Abstract

In this paper, in order to try to account for the transient oscillations observed in chemostat experiments, we consider a model of single species growth in a chemostat that involves delayed growth response. The time delay models the lag involved in the nutrient conversion process. Both monotone response functions and nonmonotone response functions are considered. The nonmonotone response function models the inhibitory effects of growth response of certain nutrients when concentrations are too high. By applying local and global Hopf bifurcation theorems, we prove that the model has unstable periodic solutions that bifurcate from unstable nonnegative equilibria as the parameter measuring the delay passes through certain critical values and that these local periodic solutions can persist, even if the delay parameter moves far from the critical (local) bifurcation values. When there are two positive equilibria, then positive periodic solutions can exist. When there is a unique positive equilibrium, the model does not have positive periodic oscillations and the unique positive equilibrium is globally asymptotically stable.

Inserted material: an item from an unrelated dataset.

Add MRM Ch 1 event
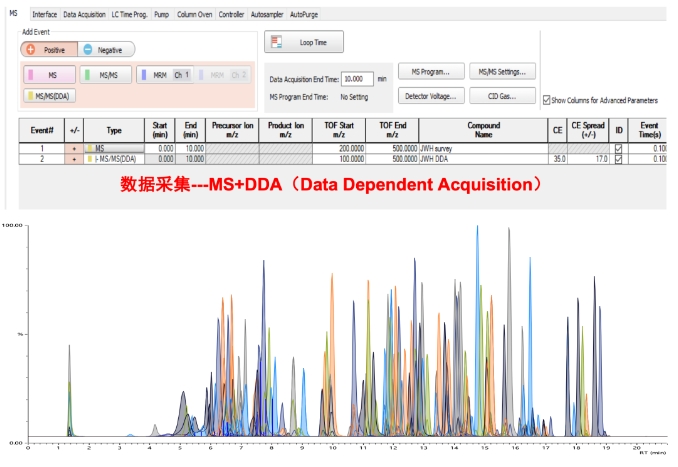This screenshot has height=467, width=678. 163,75
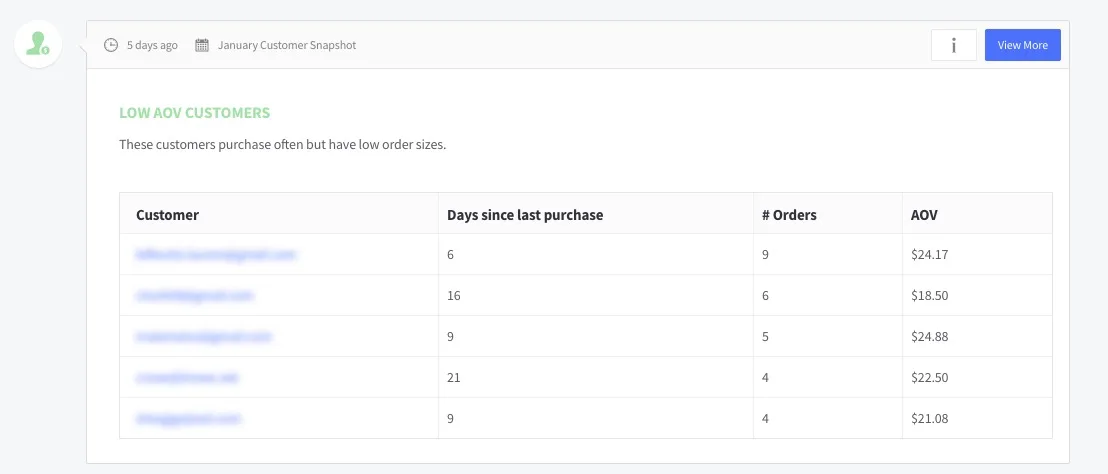1108x474 pixels.
Task: Click the 6 orders cell
Action: tap(765, 296)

However, the model can have periodic solutions that change sign. Although these solutions are not biologically meaningful, provided the initial data starts close enough to the unstable manifold of one of these periodic solutions they may still help to account for the transient oscillations that have been frequently observed in chemostat experiments. Numerical simulations are provided to illustrate that the model has varying degrees of transient oscillatory behaviour that can be controlled by the choice of the initial data.